Are banks backing off on foreclosures?

One would think that the banks and mortgage lenders might be a little reluctant to continue to add residential homes to their portfolio of assets. The reality though, is that the rate in 2018 in Will County is still running as high as one out of every 471 homes. In Kendell County, the rate is only slightly better at one in every 554 homes. Even in more affluent counties in the Greater Chicago metropolitan area, such as Cook (1/850), De Kalb (1/1051) and DuPage (1/1286), facing foreclosure is still a very real threat to homeowners who fall behind on their payments. In short, the number of foreclosures may be down, but it’s not because the banks are any less aggressive; it’s because property owners in the neighborhoods have been able to hold onto their jobs.

What are homeowners options when facing foreclosure?

The time to start looking into options for avoiding foreclosure is when YOU know you are in too deep.
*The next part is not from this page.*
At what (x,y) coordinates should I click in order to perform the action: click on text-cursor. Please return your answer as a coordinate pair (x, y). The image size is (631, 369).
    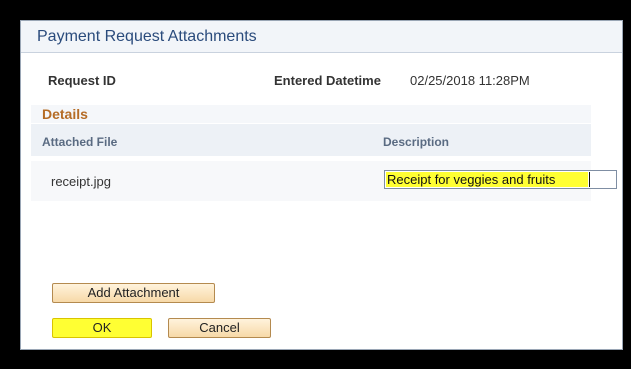
    Looking at the image, I should click on (590, 180).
Don’t wait for the bank to tell you. Bankruptcy attorneys report that most of their clients admit to juggling their monthly credit card bills a year or more before considering bankruptcy. Their house payment is the last thing to get thrown into the juggling act. It is not unusual to skip a mortgage payment in order to keep the juggling pieces up in the air another couple of months. If that sounds like you, it is probably time to admit to yourself that a foreclosure letter may be in the mailbox soon.

According to homeownership.org, a 501(c)3 nonprofit organization supporting homeownership there are concrete steps to take before and after receiving a foreclosure notification:

  • Do whatever you can to continue to pay the loan. Every payment you can make will be viewed as good faith toward wanting to keep the house, in the event of legal action taken by your lender.
  • If your monthly house payment amount is causing the problem making ends meet, discuss refinancing to a lower rate, if available. However, keep in mind closing costs and other fees that will be added to the refi.
  • Meet with your current lender to discuss a loan modification. But don’t expect to get a positive answer on your own. Coming prepared with legal representation often strengthens your position.
  • Discuss the possibility of a repayment plan workout for the amount of arrears you owe. This will require you to remain current with all monthly house payments going forward.
  • Discuss the possibility of receiving a forbearance due to very specific financial circumstances, such as dealing with a critical illness or injury.
  • File for bankruptcy but exempt your house by ‘reaffirming’ to continue to pay the mortgage on time each month. Be eliminating other debt, many homeowners are able to meet their monthly house payment.

If it’s the loss of a job that caused the problem, finding another job quickly may help bring in the income, but it may not get you caught up in time with the debt payments you owe. It may be best to accept that your financial circumstances are not likely to change enough to dig yourself out of the medical bills, credit cards and student loan debt that often contributes to the problem. Discuss your concerns with an attorney or financial organization that specializes in helping people get out of debt.